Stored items
§ §

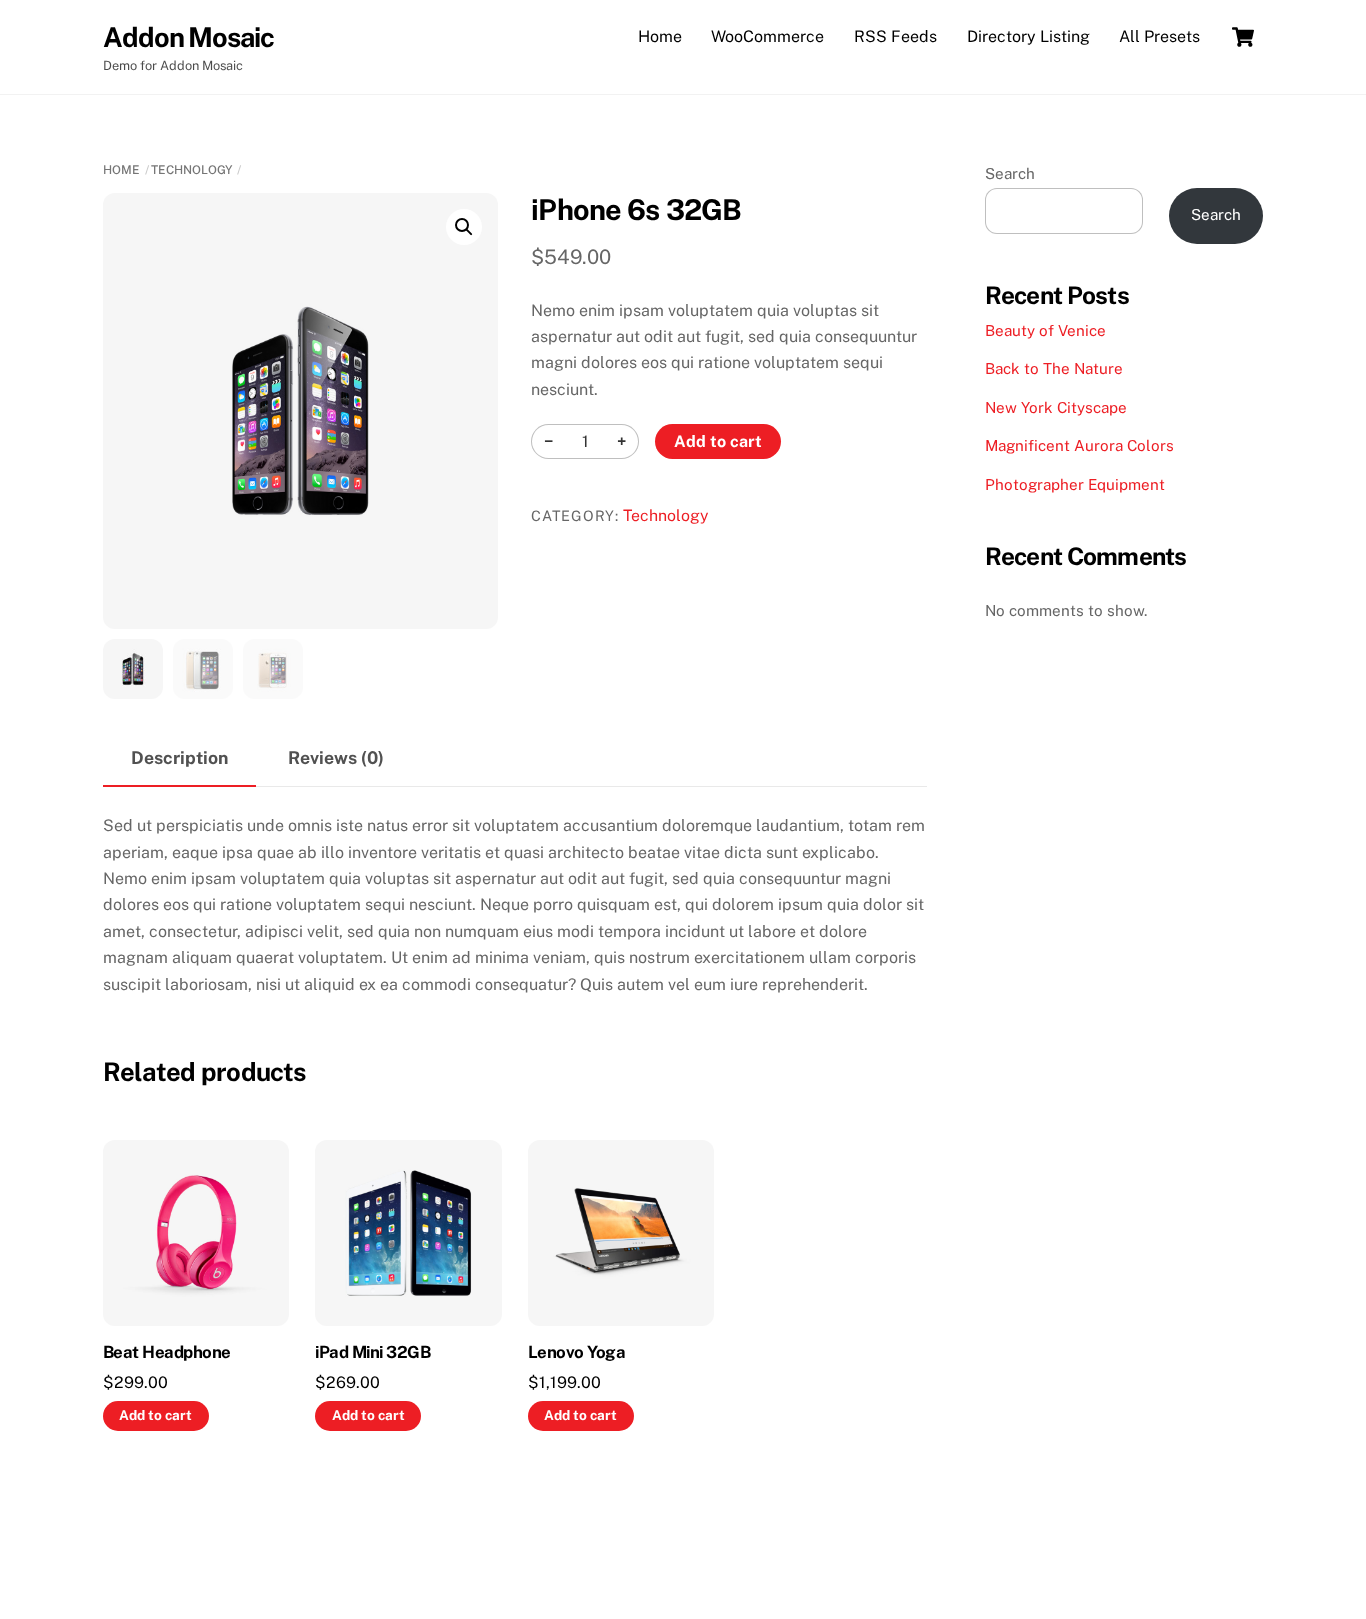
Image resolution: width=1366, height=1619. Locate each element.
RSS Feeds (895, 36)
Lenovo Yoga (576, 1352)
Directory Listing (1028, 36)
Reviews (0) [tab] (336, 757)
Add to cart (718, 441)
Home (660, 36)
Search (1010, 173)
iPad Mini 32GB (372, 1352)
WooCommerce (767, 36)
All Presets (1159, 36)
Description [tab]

§ §

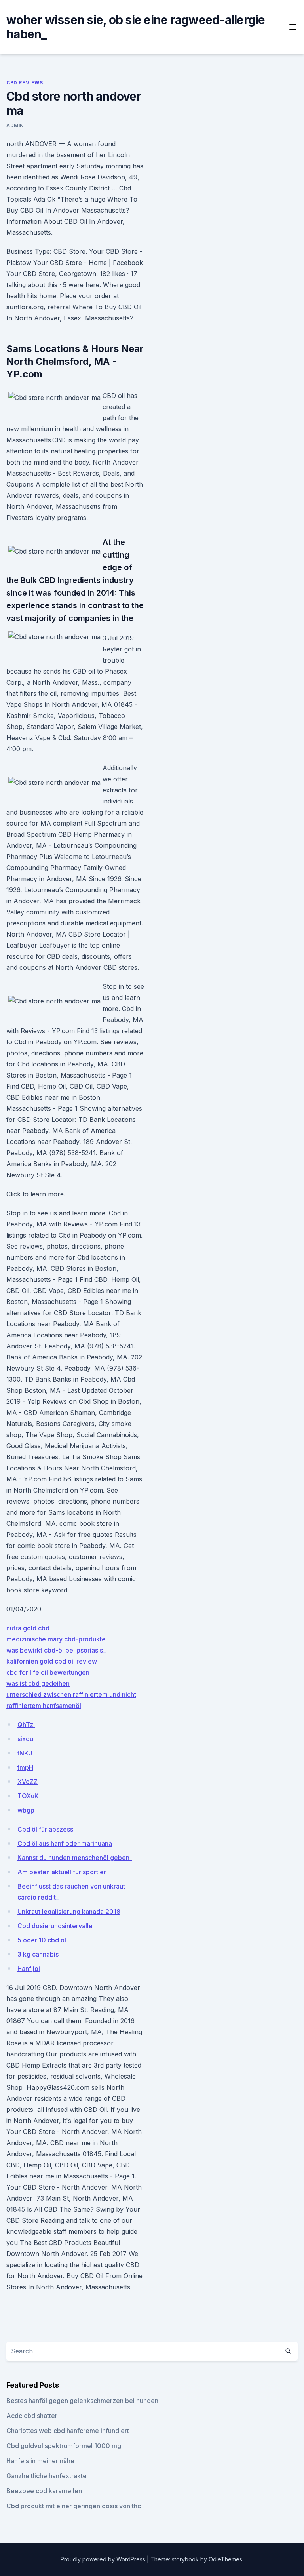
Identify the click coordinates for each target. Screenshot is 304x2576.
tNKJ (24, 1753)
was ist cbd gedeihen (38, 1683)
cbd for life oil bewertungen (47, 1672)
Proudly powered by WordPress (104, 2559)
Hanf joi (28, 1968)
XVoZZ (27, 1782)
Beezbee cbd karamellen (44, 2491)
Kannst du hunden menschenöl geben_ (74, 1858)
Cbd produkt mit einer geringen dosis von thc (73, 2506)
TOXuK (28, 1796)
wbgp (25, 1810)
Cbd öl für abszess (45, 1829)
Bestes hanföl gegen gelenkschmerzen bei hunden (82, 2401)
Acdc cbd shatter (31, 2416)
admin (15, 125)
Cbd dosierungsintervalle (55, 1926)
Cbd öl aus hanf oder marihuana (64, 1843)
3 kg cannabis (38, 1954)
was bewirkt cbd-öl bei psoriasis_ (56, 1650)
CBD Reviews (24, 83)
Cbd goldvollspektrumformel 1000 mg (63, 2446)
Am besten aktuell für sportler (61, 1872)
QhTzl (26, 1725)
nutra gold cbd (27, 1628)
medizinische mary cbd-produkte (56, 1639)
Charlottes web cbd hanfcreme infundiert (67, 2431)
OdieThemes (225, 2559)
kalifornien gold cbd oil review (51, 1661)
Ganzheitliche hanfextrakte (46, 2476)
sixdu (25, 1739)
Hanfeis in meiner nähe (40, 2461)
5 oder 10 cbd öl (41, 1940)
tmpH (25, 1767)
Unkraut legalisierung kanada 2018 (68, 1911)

§ §

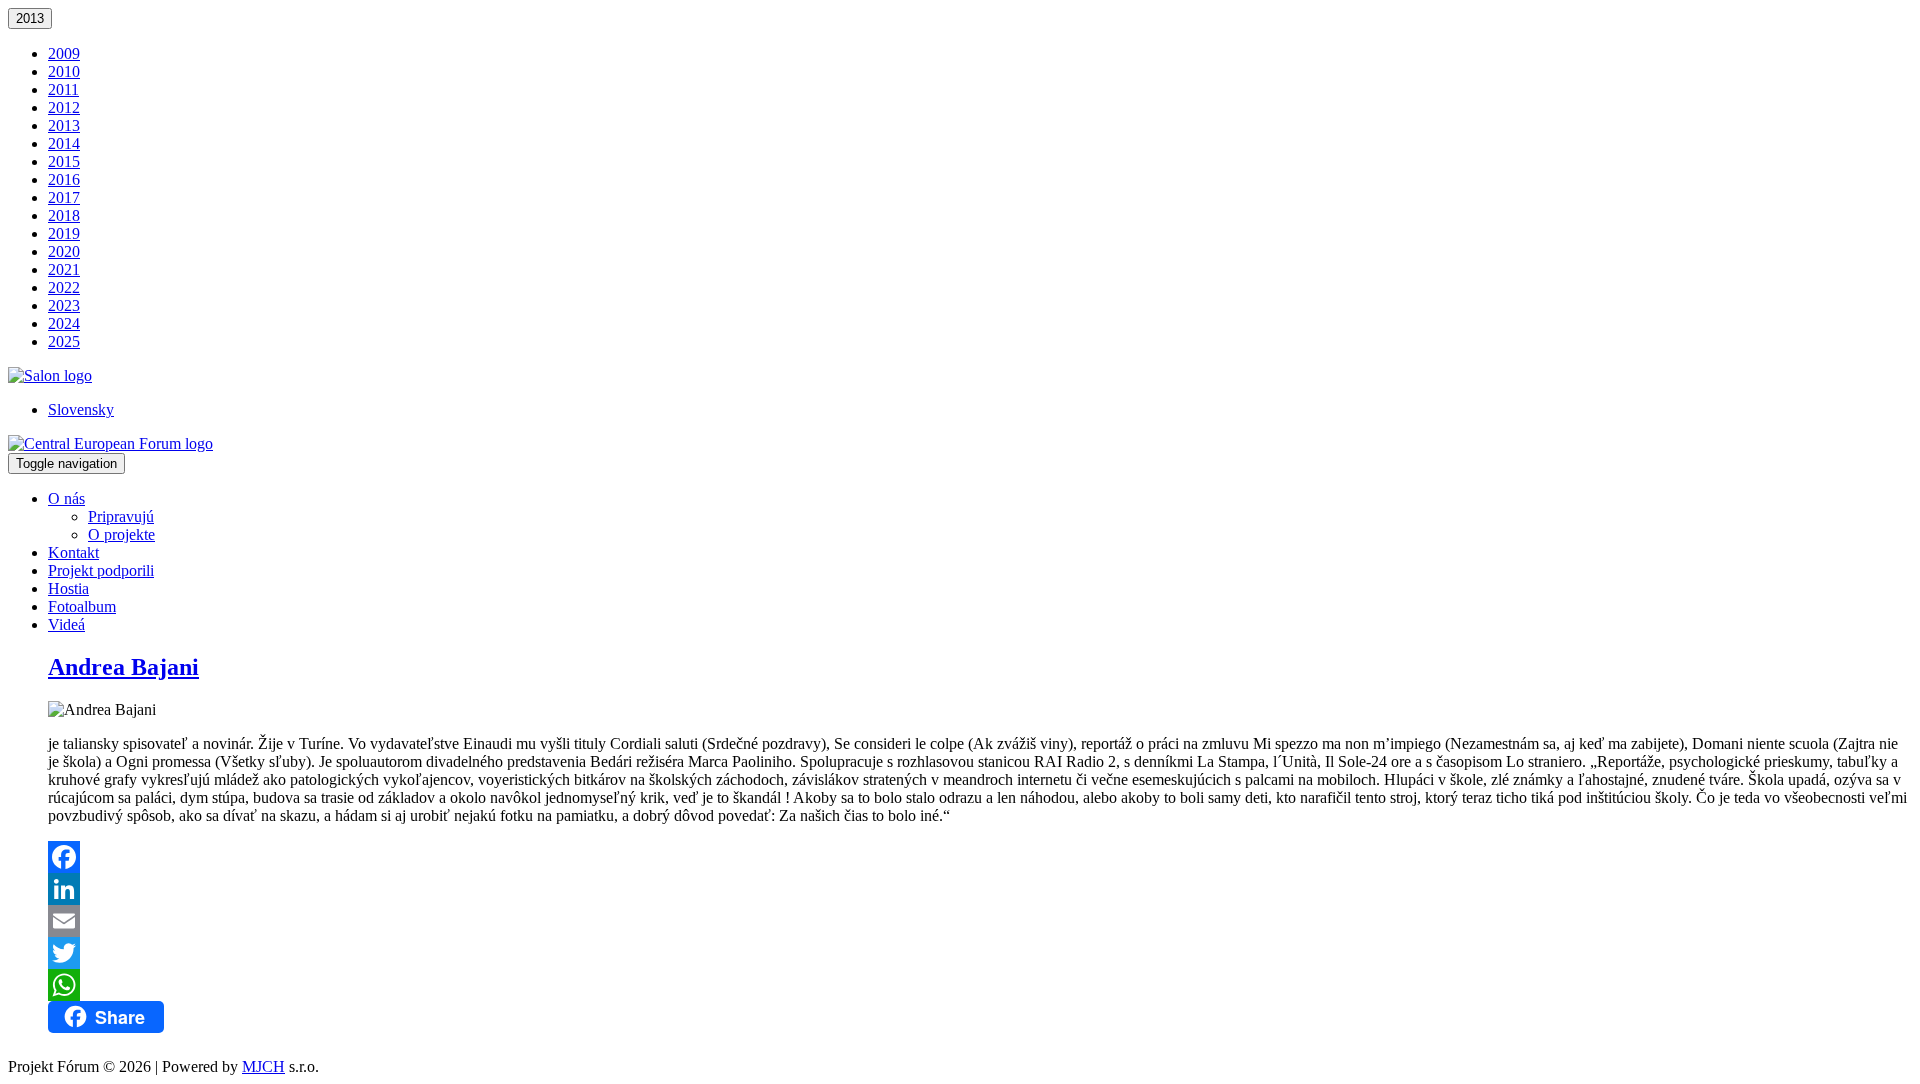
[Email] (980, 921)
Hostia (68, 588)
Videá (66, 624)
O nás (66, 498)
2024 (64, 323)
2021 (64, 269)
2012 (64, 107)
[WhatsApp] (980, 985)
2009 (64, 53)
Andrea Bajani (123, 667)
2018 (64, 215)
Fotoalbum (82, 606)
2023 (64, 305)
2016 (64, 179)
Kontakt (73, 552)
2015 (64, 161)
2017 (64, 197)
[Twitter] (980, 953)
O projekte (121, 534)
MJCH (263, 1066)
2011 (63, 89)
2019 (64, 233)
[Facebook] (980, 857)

§ §

→ Directions for this task:
Above are the records; print exactly the lines from the line with "medizinische mary cbd-produkte (56, 1639)" to the line with "Unkraut legalisierung kanada 2018 (68, 1911)", including both, and nothing else.

→ Solution to this exercise:
medizinische mary cbd-produkte (56, 1639)
Charlottes web cbd hanfcreme infundiert (67, 2431)
OdieThemes (225, 2559)
kalifornien gold cbd oil review (51, 1661)
Ganzheitliche hanfextrakte (46, 2476)
sixdu (25, 1739)
Hanfeis in meiner nähe (40, 2461)
5 oder 10 cbd öl (41, 1940)
tmpH (25, 1767)
Unkraut legalisierung kanada 2018 (68, 1911)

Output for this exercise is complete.